Listed entries:
·····

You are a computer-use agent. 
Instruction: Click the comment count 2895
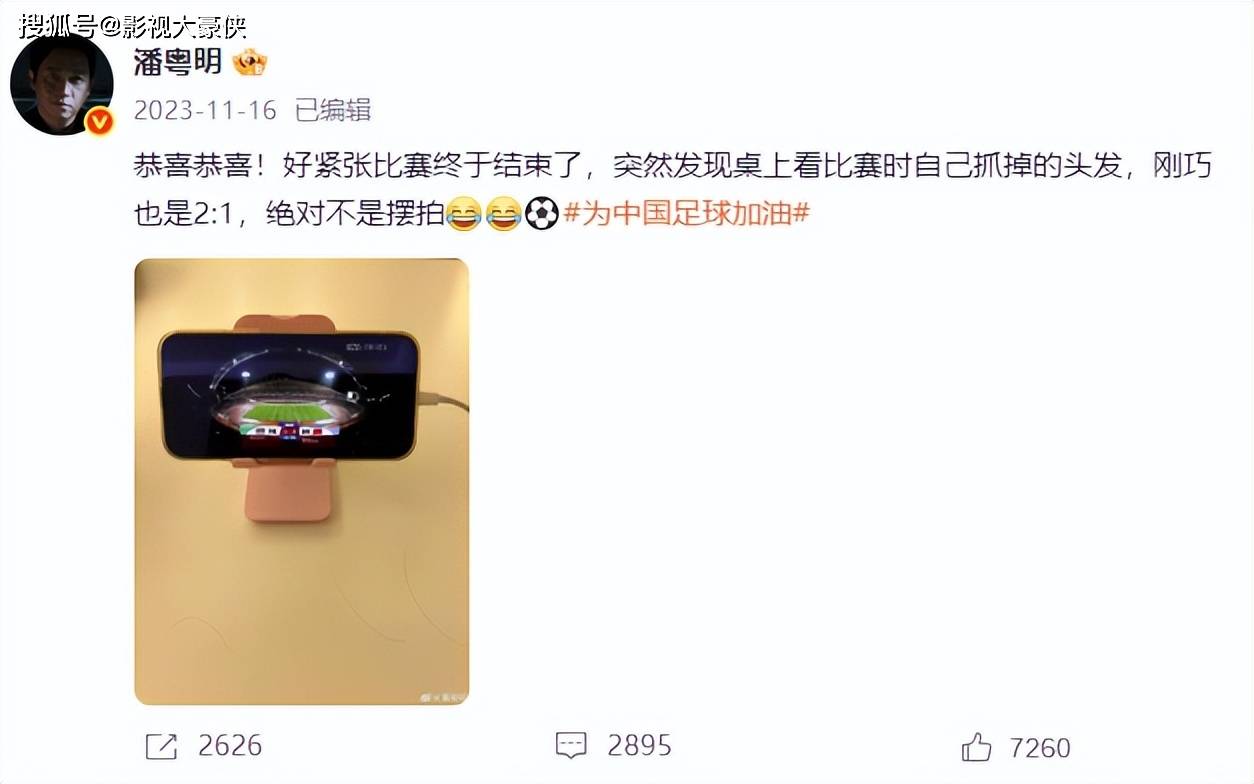pyautogui.click(x=639, y=745)
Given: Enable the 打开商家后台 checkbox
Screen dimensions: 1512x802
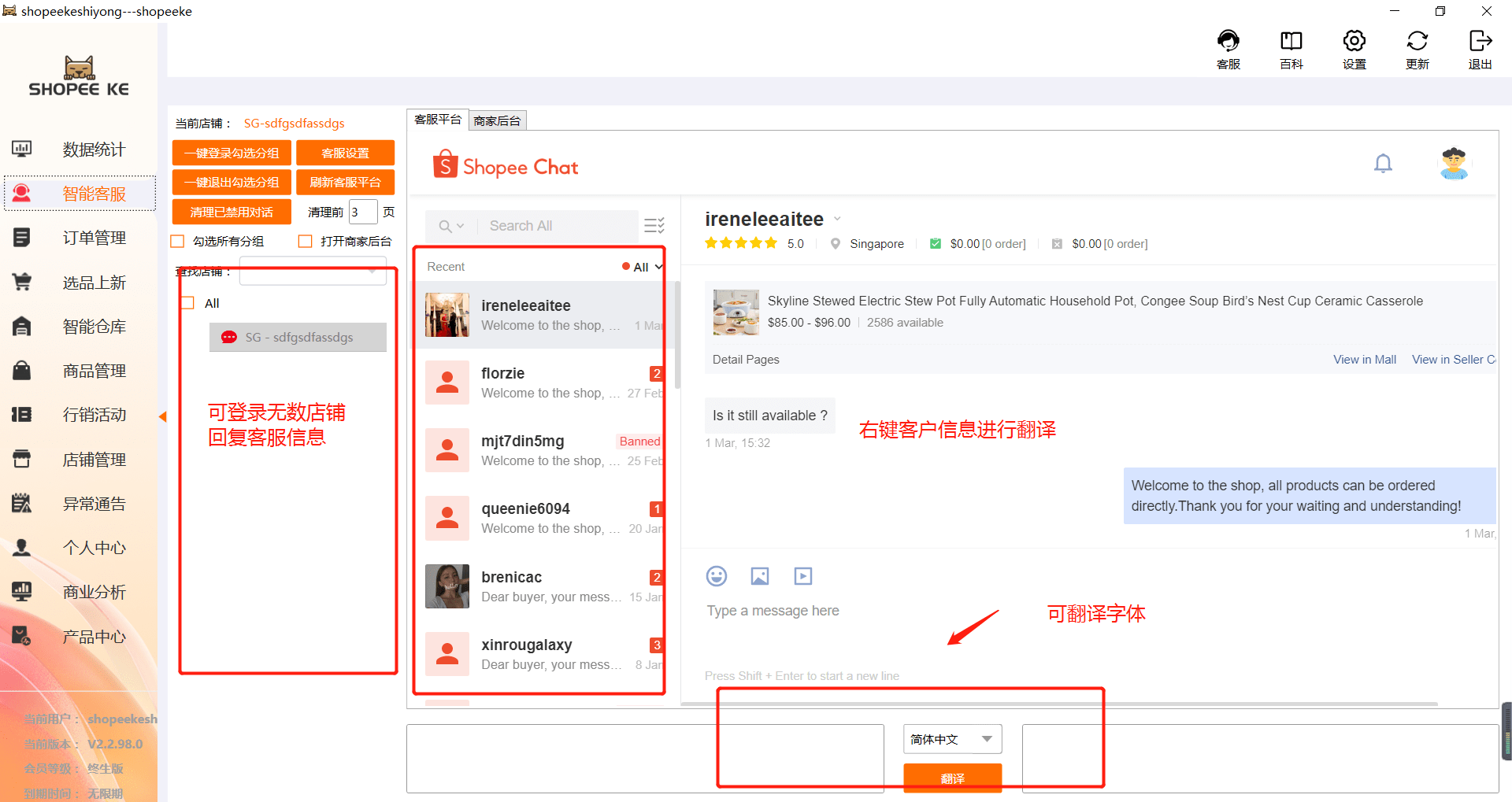Looking at the screenshot, I should point(306,242).
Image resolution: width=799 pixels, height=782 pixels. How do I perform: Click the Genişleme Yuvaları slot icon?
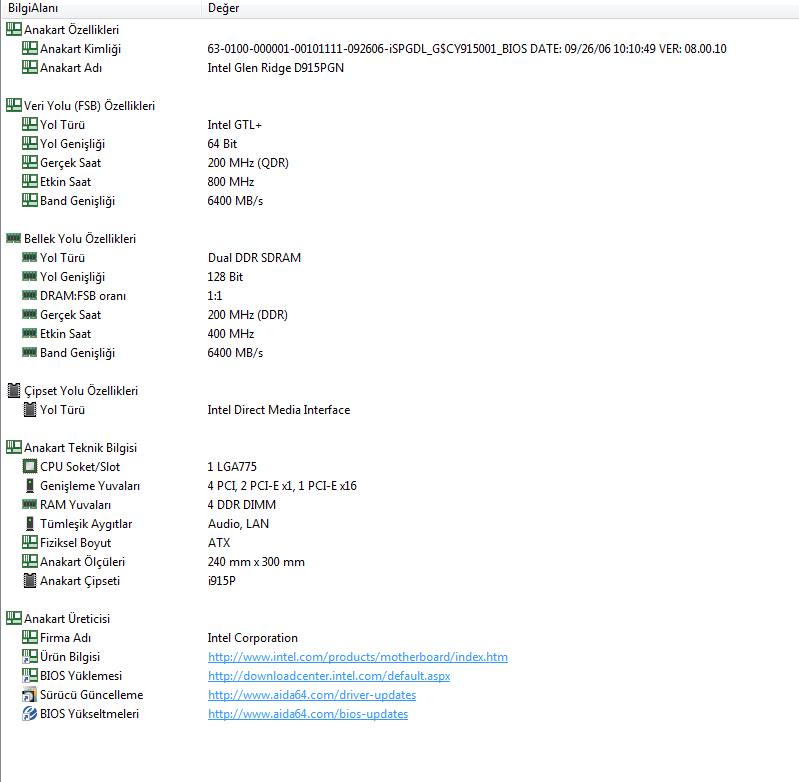pyautogui.click(x=29, y=486)
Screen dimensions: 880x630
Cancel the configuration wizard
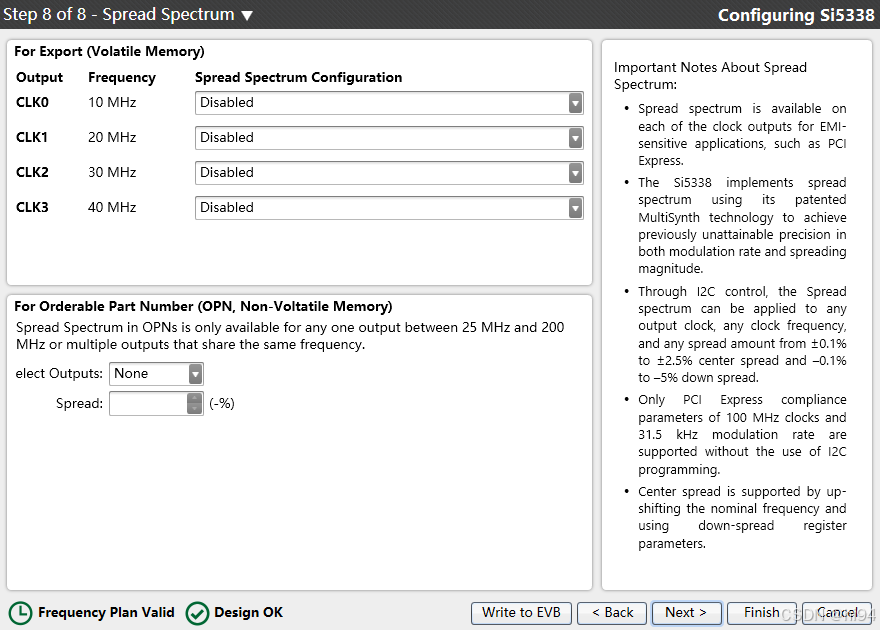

·····

Assignment: Where an entry includes an image, leave that image out; otherwise, reproduce everything exactly.

Response to the task:
You are a computer-use agent. 
Instruction: Click the comment count 2895
pyautogui.click(x=639, y=745)
Given: Enable the 打开商家后台 checkbox
Screen dimensions: 1512x802
Looking at the screenshot, I should point(306,242).
Image resolution: width=799 pixels, height=782 pixels. How do I perform: Click the Genişleme Yuvaları slot icon?
pyautogui.click(x=29, y=486)
Screen dimensions: 880x630
Cancel the configuration wizard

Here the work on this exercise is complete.